'''

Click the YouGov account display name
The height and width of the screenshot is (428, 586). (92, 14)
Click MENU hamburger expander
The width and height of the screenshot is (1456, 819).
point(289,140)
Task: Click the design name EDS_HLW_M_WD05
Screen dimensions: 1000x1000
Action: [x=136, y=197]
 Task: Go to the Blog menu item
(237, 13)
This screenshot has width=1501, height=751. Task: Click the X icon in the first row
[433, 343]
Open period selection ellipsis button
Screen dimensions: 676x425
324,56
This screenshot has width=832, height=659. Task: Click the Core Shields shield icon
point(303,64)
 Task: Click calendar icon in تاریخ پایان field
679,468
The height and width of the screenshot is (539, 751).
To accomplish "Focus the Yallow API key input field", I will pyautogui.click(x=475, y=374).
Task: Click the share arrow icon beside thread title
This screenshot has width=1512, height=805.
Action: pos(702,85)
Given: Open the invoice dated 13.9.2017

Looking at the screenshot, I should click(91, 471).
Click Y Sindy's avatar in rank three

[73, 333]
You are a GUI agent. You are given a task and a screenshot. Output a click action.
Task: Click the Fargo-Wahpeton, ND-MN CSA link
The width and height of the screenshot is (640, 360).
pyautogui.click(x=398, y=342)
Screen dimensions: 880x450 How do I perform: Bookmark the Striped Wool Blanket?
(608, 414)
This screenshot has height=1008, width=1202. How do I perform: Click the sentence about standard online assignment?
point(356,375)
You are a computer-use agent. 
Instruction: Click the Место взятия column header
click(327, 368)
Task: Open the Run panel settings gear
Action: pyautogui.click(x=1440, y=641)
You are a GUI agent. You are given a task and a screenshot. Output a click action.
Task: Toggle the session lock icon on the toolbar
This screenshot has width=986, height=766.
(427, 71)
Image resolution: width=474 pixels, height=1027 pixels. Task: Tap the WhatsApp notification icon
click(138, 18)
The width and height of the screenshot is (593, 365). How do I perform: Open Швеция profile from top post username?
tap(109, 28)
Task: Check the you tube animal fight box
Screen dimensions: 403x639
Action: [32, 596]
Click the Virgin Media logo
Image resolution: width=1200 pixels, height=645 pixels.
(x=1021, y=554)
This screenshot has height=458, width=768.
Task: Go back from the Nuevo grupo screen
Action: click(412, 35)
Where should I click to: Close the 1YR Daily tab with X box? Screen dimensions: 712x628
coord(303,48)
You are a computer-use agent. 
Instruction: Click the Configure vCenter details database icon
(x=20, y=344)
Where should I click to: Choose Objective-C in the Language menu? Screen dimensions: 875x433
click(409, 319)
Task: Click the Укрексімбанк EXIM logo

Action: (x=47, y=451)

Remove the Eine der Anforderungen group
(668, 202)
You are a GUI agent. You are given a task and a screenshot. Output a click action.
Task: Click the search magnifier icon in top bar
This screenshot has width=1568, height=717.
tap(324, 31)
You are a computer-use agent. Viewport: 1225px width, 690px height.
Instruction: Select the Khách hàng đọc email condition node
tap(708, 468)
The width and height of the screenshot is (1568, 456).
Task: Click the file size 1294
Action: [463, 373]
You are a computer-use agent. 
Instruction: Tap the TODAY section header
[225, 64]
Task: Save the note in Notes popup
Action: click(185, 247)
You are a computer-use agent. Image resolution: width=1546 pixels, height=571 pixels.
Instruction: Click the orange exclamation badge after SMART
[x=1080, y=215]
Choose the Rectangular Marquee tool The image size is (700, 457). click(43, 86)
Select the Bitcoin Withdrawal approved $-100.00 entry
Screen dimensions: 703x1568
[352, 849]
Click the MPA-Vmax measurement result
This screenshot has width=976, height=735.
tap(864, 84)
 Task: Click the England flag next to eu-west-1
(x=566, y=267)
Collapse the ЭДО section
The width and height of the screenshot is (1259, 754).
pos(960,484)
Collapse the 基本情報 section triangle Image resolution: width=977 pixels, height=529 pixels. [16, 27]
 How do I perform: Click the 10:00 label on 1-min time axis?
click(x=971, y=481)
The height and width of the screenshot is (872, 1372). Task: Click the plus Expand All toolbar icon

'''

__EXERCISE INSTRUCTIONS__: Print every record exactly as it was given.

__TASK RESULT__:
Click the YouGov account display name
The height and width of the screenshot is (428, 586). (92, 14)
Click MENU hamburger expander
The width and height of the screenshot is (1456, 819).
point(289,140)
Task: Click the design name EDS_HLW_M_WD05
Screen dimensions: 1000x1000
Action: [x=136, y=197]
 Task: Go to the Blog menu item
(237, 13)
This screenshot has width=1501, height=751. Task: Click the X icon in the first row
[433, 343]
Open period selection ellipsis button
Screen dimensions: 676x425
324,56
This screenshot has width=832, height=659. Task: Click the Core Shields shield icon
point(303,64)
 Task: Click calendar icon in تاریخ پایان field
679,468
The height and width of the screenshot is (539, 751).
To accomplish "Focus the Yallow API key input field", I will pyautogui.click(x=475, y=374).
Task: Click the share arrow icon beside thread title
This screenshot has width=1512, height=805.
Action: pos(702,85)
Given: Open the invoice dated 13.9.2017

Looking at the screenshot, I should click(91, 471).
Click Y Sindy's avatar in rank three

[73, 333]
You are a GUI agent. You are given a task and a screenshot. Output a click action.
Task: Click the Fargo-Wahpeton, ND-MN CSA link
The width and height of the screenshot is (640, 360).
pyautogui.click(x=398, y=342)
Screen dimensions: 880x450 How do I perform: Bookmark the Striped Wool Blanket?
(608, 414)
This screenshot has height=1008, width=1202. How do I perform: Click the sentence about standard online assignment?
point(356,375)
You are a computer-use agent. 
Instruction: Click the Место взятия column header
click(327, 368)
Task: Open the Run panel settings gear
Action: pyautogui.click(x=1440, y=641)
You are a GUI agent. You are given a task and a screenshot. Output a click action.
Task: Toggle the session lock icon on the toolbar
This screenshot has width=986, height=766.
(427, 71)
Image resolution: width=474 pixels, height=1027 pixels. Task: Tap the WhatsApp notification icon
click(138, 18)
The width and height of the screenshot is (593, 365). How do I perform: Open Швеция profile from top post username?
tap(109, 28)
Task: Check the you tube animal fight box
Screen dimensions: 403x639
Action: [32, 596]
Click the Virgin Media logo
Image resolution: width=1200 pixels, height=645 pixels.
(x=1021, y=554)
This screenshot has height=458, width=768.
Task: Go back from the Nuevo grupo screen
Action: click(412, 35)
Where should I click to: Close the 1YR Daily tab with X box? Screen dimensions: 712x628
coord(303,48)
You are a computer-use agent. 
Instruction: Click the Configure vCenter details database icon
(x=20, y=344)
Where should I click to: Choose Objective-C in the Language menu? Screen dimensions: 875x433
click(409, 319)
Task: Click the Укрексімбанк EXIM logo

Action: (x=47, y=451)

Remove the Eine der Anforderungen group
(668, 202)
You are a GUI agent. You are given a task and a screenshot. Output a click action.
Task: Click the search magnifier icon in top bar
This screenshot has width=1568, height=717.
tap(324, 31)
You are a computer-use agent. Viewport: 1225px width, 690px height.
Instruction: Select the Khách hàng đọc email condition node
tap(708, 468)
The width and height of the screenshot is (1568, 456).
Task: Click the file size 1294
Action: [463, 373]
You are a computer-use agent. 
Instruction: Tap the TODAY section header
[225, 64]
Task: Save the note in Notes popup
Action: click(185, 247)
You are a computer-use agent. Image resolution: width=1546 pixels, height=571 pixels.
Instruction: Click the orange exclamation badge after SMART
[x=1080, y=215]
Choose the Rectangular Marquee tool The image size is (700, 457). click(43, 86)
Select the Bitcoin Withdrawal approved $-100.00 entry
Screen dimensions: 703x1568
[352, 849]
Click the MPA-Vmax measurement result
This screenshot has width=976, height=735.
tap(864, 84)
 Task: Click the England flag next to eu-west-1
(x=566, y=267)
Collapse the ЭДО section
The width and height of the screenshot is (1259, 754).
pos(960,484)
Collapse the 基本情報 section triangle Image resolution: width=977 pixels, height=529 pixels. [16, 27]
 How do I perform: Click the 10:00 label on 1-min time axis?
click(x=971, y=481)
The height and width of the screenshot is (872, 1372). Task: Click the plus Expand All toolbar icon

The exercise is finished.